I bought my first Hobie Cat (H16) at Chick’s place on South Padre Island. Regattas and the Ruff Rider* endurance race to Snoopy’s dock in Corpus, those were the days. When I did a TDY in Orange County, CA, I kept the cat at the Dana Point Marina and hung out at Hobie’s original surf&beachcat shop there.
*The Ruff Rider was/is a Labor Day weekend ~120 mile, two day catamaran (mostly Hobies, others allowed) regatta from SPI to Corpus Christi (Fleet 99). Depending on the weather it could be brutal.
47It was an “extreme event” before they hit the teevee bigtime. It was one of the first long distance cat races (like the Worrell 1000), I did a number of them in the ’80’s, killer.
https://en.wikipedia.org/wiki/Worrell_1000
https://en.wikipedia.org/wiki/Hobie_Cat
https://en.wikipedia.org/wiki/Hobie_16
@Sandridge
Well you sure called out Texas public enemy number one, James Leininger. His wealth plus his energy and commitment to beating back social progress takes one’s breath away.
48Sandridge. thanks for the info. Chinatown(walmart) stores in several iowa cities sell PL milk. The closest would be Fort doge which is better than a hunnert miles from here.
My first brush with South Padre Island was through a purloined leading men’s magazine with a young lady named Gig Gangel, if memory serves. Robust(ed) young lady. Looked rather nice all wet or with top hat and tails. Unfortunately she shared the cover with Brut Reynolds, which ruined the whole experience for me. Ah, those mam….er…. memories.
49@Micr,
Urg, the way you put it I may not be around much longer (these wiseguys play hardball too…).
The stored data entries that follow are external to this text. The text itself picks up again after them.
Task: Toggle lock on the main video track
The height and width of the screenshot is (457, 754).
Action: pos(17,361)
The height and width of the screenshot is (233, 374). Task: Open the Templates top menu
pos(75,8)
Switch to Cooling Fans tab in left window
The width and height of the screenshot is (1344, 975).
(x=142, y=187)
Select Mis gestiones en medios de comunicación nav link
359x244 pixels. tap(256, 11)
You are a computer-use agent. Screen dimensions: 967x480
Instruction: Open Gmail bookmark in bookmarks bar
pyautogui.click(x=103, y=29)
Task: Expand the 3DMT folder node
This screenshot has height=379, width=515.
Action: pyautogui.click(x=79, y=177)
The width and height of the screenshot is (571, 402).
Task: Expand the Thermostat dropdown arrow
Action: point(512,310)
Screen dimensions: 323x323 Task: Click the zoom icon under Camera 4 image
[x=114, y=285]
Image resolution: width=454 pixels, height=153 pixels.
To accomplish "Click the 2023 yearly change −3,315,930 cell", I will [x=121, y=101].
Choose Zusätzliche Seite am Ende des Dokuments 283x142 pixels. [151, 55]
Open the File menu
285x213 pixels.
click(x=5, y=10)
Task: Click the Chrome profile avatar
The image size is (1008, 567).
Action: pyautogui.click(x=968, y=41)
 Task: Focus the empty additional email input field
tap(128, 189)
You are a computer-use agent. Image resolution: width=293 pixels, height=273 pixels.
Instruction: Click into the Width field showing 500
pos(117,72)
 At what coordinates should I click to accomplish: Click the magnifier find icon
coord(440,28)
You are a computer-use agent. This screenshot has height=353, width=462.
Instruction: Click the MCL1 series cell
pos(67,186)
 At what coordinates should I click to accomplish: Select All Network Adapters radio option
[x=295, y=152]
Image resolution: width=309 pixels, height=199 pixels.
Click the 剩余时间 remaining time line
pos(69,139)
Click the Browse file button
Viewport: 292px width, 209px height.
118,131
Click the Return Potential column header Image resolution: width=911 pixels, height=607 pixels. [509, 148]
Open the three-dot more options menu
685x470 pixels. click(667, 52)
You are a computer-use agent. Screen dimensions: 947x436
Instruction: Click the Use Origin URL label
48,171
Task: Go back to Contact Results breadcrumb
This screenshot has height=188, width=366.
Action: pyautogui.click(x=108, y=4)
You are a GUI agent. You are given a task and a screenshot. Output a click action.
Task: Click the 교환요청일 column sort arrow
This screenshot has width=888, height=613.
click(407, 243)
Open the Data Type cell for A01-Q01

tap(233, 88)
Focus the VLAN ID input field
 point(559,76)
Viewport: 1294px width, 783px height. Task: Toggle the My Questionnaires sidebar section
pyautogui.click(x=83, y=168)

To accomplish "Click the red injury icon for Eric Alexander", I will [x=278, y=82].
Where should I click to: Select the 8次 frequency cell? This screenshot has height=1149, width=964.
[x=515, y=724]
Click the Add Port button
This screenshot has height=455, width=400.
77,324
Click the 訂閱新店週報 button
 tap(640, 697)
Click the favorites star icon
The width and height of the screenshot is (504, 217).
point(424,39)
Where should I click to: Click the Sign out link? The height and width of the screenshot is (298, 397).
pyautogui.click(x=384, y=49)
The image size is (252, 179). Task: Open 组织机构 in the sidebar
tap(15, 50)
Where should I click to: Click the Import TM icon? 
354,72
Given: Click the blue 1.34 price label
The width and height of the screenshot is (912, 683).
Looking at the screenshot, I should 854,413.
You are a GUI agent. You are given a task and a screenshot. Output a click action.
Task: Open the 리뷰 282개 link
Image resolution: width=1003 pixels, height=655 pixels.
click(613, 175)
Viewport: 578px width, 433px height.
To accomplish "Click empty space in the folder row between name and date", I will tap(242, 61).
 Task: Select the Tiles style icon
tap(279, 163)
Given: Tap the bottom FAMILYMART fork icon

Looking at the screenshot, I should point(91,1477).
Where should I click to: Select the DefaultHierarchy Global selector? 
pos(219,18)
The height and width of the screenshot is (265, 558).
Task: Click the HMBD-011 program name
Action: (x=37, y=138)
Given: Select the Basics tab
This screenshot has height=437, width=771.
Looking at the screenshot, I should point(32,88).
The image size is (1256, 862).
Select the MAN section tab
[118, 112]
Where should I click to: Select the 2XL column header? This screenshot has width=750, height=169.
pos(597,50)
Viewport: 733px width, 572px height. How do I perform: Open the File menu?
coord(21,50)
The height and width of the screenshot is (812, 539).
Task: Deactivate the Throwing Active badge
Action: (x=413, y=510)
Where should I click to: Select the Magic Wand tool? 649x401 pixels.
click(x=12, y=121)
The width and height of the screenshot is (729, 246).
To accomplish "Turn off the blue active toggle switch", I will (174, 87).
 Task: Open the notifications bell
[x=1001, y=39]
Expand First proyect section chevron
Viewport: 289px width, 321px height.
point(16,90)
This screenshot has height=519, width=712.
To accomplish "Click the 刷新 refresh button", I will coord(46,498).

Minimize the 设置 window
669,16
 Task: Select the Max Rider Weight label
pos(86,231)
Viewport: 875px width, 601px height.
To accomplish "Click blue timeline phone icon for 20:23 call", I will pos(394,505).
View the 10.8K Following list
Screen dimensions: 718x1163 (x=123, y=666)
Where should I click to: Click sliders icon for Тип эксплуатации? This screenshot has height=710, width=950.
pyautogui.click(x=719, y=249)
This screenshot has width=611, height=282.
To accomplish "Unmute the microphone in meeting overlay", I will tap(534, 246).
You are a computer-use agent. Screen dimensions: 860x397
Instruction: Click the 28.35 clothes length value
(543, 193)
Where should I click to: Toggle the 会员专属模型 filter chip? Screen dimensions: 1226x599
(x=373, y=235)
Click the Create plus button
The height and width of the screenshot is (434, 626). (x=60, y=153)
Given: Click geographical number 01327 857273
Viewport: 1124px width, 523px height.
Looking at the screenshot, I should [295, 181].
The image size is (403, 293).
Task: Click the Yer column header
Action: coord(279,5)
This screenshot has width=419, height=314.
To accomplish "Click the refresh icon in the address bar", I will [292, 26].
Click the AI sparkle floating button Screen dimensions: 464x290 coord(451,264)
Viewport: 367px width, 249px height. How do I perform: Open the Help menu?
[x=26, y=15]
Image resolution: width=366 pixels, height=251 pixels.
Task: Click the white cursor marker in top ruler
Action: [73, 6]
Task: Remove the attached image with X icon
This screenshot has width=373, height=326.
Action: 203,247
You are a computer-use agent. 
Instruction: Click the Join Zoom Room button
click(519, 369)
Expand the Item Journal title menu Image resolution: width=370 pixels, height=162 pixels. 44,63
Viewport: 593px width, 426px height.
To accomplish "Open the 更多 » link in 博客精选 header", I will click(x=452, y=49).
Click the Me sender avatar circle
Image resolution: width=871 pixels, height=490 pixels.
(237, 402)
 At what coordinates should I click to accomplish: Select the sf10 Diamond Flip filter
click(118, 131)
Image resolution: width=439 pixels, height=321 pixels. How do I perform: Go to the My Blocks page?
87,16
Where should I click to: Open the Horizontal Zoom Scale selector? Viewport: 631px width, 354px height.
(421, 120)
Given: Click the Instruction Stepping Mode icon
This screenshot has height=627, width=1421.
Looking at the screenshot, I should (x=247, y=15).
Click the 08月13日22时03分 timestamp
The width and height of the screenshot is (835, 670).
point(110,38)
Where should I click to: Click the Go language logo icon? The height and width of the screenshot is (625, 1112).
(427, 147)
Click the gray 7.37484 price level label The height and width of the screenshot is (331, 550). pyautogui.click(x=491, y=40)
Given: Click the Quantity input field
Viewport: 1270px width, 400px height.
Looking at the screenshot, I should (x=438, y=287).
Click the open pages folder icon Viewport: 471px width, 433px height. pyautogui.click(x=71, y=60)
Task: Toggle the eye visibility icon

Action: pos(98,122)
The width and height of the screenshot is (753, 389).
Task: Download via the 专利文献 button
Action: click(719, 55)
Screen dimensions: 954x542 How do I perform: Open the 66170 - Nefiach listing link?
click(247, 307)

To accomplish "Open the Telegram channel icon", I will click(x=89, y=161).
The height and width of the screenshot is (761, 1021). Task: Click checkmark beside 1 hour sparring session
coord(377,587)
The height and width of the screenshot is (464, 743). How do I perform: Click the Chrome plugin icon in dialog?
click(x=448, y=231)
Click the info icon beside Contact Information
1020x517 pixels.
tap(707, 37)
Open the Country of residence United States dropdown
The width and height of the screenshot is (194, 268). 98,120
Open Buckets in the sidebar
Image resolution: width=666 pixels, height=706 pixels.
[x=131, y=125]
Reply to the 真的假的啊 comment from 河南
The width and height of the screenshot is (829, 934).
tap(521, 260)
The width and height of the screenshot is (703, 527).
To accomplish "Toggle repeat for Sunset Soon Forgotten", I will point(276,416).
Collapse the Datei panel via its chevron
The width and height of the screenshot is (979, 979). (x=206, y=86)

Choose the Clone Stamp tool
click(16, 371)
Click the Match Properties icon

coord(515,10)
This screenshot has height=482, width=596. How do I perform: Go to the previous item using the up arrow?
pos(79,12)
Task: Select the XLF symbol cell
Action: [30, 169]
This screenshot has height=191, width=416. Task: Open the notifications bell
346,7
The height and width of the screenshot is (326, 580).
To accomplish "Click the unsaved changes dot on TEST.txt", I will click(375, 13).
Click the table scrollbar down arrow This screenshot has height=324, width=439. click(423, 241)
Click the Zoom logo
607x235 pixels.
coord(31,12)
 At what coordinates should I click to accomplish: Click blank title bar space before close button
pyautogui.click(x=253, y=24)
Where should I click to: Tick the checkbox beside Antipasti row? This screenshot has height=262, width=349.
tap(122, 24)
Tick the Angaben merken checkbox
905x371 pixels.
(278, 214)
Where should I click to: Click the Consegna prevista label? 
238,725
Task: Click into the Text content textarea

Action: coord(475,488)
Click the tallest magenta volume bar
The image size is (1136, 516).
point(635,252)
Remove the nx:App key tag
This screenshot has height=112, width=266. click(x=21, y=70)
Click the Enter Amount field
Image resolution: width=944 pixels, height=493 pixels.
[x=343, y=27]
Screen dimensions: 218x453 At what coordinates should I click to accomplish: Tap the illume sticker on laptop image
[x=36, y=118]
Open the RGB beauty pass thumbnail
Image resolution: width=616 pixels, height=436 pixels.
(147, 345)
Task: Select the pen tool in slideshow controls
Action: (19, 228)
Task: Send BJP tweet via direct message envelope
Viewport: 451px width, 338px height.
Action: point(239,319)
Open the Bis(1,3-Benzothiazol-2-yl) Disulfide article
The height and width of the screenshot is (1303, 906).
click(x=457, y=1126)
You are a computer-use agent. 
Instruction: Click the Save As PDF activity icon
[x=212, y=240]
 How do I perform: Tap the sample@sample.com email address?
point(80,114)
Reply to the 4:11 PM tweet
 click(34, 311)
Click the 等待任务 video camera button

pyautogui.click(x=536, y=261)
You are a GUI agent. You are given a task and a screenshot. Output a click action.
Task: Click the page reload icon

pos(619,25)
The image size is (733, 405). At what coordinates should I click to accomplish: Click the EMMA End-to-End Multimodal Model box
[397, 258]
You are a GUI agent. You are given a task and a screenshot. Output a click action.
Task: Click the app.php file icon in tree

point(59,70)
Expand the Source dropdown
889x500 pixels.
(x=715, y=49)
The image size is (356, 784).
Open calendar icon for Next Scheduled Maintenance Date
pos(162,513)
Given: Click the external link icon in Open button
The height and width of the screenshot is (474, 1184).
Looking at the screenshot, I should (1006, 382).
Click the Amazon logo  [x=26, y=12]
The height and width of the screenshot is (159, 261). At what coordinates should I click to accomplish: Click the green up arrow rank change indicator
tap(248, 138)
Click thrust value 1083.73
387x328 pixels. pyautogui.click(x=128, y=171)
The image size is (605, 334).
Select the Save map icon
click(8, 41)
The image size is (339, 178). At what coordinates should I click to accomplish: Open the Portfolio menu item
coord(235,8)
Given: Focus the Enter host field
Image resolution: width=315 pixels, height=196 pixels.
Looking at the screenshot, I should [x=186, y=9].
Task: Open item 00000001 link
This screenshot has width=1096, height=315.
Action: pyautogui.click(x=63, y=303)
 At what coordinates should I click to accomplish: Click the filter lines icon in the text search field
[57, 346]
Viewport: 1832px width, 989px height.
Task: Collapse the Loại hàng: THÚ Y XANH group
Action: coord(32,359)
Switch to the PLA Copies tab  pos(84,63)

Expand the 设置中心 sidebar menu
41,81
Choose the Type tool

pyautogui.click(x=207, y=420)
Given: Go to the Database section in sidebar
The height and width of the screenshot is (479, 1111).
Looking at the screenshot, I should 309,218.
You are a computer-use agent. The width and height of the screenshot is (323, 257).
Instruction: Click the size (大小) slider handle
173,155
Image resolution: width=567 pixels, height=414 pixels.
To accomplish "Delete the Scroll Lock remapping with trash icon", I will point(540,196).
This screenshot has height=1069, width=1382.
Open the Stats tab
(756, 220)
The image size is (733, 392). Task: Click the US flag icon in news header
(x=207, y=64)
I looked at JRL’s Wiki page, the “Reference” section is a goldmine, like the TT link below:
https://en.wikipedia.org/wiki/James_R._Leininger
https://www.texastribune.org/2011/08/26/who-perry-supporter-james-leininger/
“…became one of the most prolific political donors to Republican candidates, conservative causes and Christian ministries in Texas. …To his supporters, he is a philanthropist who mixes a free-market business philosophy with Christian beliefs to promote a better Texas. His detractors portray him as the state’s premier financier of “religious political extremists” whose agenda is shaped by the Christian Coalition….Last month, the Tribune’s Jay Root wrote about Perry’s success in land deals. He also noted that Perry had made money when he sold his shares in Leininger’s company, Kinetic Concepts. …There’s also been new interest in how the governor’s Texas Emerging Technology Fund aided firms with ties to his donors, including Leininger….What makes Leininger one of the most powerful people in Texas politics is less the amount of money he has given over the years than the broad reach of his spending and his commitment to a conservative agenda. …He has, moreover, established an entire politics and policy conglomerate in Texas. He founded and provided seed money for the Texas Public Policy Foundation, an increasingly influential conservative think tank, in 1989. He has invested millions in private school voucher programs in San Antonio, the first of which he initiated in 1993. Some regard the state Republican party as an extension of his empire;…Perry might never have been governor — nor now be a presidential candidate — but for James Leininger….Leininger also was the No. 1 contributor at the time to the Texas Republican Party…Perry opponent John Sharp said at the time. “He wanted to buy the reins of state government. And by God, he got them.”